At the helm of exhibition programming at URI Feinstein Providence Campus Gallery, Steven Pennell presents art shows about various topics from everyday life. “Coordinator of Urban Arts and Culture,” Pannell delivers art programming brimming with ideas and social issues as gallery experience to enjoy, consider and be challenged by.
The floor plan of the gallery runs the full length of a city block in a landmarked Beaux Arts building. Formerly Shepherd’s Department Store, it has many large display windows. The space itself is a very long, wide corridor where lots of art is shown with a nookiness akin to the casbah layout of New York’s Bloomingdale’s on 59th Street.

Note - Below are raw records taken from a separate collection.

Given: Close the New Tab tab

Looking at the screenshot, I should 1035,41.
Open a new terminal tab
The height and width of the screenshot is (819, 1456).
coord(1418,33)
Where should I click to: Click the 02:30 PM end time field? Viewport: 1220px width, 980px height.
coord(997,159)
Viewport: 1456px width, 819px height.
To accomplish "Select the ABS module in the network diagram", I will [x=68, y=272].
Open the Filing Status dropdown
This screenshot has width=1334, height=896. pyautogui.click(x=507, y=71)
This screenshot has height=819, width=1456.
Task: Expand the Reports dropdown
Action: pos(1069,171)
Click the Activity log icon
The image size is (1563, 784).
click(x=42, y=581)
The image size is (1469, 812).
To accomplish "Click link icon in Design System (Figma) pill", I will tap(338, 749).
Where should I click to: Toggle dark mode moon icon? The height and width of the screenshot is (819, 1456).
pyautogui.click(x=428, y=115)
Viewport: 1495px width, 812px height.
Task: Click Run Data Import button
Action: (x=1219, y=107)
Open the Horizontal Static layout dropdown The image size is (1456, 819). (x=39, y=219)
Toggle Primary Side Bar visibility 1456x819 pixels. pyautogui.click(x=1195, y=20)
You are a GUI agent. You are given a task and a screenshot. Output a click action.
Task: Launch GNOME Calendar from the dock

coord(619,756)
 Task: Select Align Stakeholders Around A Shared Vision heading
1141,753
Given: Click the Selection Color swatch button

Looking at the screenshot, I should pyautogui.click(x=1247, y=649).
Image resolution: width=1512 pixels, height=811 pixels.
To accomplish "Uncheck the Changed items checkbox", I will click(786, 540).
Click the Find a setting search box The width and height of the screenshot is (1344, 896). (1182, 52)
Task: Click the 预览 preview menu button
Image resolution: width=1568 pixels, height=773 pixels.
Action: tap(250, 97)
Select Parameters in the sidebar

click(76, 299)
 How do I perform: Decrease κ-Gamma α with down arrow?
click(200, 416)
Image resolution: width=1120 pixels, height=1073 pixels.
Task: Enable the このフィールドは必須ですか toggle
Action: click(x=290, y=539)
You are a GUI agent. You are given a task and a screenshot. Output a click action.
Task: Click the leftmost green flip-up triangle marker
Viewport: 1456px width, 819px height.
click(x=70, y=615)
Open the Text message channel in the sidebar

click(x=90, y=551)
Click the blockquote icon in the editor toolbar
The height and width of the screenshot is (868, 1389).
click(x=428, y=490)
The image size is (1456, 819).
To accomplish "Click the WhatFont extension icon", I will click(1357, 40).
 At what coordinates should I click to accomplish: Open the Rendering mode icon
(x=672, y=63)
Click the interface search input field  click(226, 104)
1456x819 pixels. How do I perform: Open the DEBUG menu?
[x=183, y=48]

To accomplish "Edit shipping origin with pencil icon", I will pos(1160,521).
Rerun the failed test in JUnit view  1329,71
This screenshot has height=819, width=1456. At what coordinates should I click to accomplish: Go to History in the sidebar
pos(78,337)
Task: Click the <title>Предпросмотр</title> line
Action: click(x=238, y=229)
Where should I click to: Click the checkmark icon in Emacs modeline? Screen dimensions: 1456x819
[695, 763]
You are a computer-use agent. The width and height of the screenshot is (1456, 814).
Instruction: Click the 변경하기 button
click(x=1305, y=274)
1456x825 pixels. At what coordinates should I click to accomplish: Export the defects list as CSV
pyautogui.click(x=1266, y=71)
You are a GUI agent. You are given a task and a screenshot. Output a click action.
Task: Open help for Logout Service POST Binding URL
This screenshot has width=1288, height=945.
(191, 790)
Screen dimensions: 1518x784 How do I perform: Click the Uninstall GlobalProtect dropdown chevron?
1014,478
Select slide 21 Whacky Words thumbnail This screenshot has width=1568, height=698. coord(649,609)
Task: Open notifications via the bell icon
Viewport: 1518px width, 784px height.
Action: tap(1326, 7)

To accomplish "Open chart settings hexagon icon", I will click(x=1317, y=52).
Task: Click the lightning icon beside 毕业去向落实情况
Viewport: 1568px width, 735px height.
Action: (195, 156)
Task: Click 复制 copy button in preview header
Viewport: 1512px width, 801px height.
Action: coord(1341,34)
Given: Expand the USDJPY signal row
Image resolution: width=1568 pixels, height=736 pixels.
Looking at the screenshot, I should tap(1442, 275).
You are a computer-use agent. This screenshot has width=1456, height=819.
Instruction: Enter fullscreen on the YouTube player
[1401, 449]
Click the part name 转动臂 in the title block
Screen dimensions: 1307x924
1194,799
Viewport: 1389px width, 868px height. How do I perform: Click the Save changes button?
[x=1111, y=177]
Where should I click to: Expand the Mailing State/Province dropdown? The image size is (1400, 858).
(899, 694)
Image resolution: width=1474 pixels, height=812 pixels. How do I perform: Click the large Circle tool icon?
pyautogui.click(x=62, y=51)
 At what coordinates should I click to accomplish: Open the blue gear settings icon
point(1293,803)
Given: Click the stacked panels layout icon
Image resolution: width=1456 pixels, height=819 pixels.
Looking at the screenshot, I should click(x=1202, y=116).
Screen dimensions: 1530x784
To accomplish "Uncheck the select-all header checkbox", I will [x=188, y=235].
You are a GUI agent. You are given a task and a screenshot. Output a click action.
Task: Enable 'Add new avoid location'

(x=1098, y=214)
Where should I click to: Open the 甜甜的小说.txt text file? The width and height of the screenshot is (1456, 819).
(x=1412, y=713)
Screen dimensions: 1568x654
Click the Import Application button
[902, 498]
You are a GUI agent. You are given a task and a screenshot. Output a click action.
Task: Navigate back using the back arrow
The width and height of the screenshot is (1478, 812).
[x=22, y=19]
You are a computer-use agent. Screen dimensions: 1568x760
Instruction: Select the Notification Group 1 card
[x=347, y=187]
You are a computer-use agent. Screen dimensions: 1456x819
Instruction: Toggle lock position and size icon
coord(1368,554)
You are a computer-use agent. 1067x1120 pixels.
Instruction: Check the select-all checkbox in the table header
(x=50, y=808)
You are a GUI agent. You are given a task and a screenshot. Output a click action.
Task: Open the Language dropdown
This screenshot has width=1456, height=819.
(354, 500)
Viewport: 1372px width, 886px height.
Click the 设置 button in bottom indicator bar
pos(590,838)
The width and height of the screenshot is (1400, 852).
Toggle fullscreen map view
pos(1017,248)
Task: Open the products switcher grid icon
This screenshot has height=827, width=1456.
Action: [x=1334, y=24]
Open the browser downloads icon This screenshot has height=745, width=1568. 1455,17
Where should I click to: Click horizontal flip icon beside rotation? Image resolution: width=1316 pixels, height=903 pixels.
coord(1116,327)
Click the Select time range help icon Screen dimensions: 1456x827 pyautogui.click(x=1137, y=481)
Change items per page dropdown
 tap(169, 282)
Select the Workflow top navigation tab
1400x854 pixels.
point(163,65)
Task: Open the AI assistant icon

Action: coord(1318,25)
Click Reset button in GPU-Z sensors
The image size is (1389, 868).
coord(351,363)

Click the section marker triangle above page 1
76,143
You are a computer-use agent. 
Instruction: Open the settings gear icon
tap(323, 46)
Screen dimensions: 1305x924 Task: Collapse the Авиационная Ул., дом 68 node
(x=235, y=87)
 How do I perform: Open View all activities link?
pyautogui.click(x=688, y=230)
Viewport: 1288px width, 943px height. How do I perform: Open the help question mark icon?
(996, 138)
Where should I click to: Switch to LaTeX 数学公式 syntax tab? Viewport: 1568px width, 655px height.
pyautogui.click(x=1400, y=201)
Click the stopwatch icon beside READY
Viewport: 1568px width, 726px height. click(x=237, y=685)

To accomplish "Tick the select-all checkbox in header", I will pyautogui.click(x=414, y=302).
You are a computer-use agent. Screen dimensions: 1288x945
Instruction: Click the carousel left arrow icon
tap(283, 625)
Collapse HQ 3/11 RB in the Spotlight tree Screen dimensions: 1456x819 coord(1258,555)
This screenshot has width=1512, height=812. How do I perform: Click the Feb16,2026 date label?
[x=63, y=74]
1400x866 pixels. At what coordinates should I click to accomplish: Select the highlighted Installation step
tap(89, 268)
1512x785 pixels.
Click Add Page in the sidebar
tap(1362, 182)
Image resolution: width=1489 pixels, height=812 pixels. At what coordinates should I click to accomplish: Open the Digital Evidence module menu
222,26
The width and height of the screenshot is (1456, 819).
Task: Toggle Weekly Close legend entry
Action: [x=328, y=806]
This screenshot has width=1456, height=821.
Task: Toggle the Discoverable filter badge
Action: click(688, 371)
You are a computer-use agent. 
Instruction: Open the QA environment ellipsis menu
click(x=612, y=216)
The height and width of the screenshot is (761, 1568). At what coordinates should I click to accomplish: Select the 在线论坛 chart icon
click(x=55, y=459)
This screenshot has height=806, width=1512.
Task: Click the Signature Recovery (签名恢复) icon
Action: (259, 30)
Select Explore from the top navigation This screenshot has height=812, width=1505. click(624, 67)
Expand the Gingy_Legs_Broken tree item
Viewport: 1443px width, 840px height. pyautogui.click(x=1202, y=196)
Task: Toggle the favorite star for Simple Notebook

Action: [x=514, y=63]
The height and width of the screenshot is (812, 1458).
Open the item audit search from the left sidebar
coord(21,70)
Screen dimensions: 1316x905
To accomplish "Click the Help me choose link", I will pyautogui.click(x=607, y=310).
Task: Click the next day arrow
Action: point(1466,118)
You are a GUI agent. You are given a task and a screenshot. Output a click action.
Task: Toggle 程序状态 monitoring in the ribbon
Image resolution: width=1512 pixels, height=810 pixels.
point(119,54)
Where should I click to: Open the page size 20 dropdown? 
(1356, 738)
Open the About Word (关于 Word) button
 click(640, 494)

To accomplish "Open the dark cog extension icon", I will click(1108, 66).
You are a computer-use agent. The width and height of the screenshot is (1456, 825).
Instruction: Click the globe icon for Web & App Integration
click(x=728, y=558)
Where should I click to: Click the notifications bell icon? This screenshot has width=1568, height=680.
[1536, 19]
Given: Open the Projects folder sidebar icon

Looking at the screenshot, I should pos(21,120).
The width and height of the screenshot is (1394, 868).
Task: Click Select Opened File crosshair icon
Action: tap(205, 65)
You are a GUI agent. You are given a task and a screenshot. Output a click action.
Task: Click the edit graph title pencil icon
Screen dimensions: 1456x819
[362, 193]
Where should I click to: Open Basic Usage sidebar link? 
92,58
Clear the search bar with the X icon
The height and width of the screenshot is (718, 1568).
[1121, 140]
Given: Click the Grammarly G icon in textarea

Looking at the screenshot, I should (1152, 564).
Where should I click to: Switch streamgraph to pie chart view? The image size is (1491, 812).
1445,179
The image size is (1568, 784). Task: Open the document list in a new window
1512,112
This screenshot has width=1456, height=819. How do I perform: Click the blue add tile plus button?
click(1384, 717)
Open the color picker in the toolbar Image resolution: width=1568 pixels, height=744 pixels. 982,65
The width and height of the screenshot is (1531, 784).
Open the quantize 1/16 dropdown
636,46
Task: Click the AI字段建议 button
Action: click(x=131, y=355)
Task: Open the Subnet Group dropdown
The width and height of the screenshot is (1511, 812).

I spoke with Pennell about this spring’s exhibit schedule and when he told me of the number of artists showing in March and April, I jokingly responded, “a cast of thousands?” and he answered, “Exactly.” Pennell is a masterfully unflappable, confident impresario and under all circumstances is committed to the premise that “the show must go on.”
The gallery on the ground floor is an easy block-to-block walk-through situation, punctuated by art, and feels like what it is: a substantial time-tested workhorse in which students move class-to-class and where pedestrians often walk when they want to avoid the rain. Pennell’s rationale is to have a plethora of art on view to maintain a lively balance between artists’ voices in relation to the building’s ongoing momentum. Students congregate, traversing the space and study and unwind there. It is more than a gallery; it is an artery used by the university and the city and definitely not of the white cube sensibility. Rather, it’s a familiar spot with an opening in progress on Providence Gallery Night and a place where friends meet friends, and so on.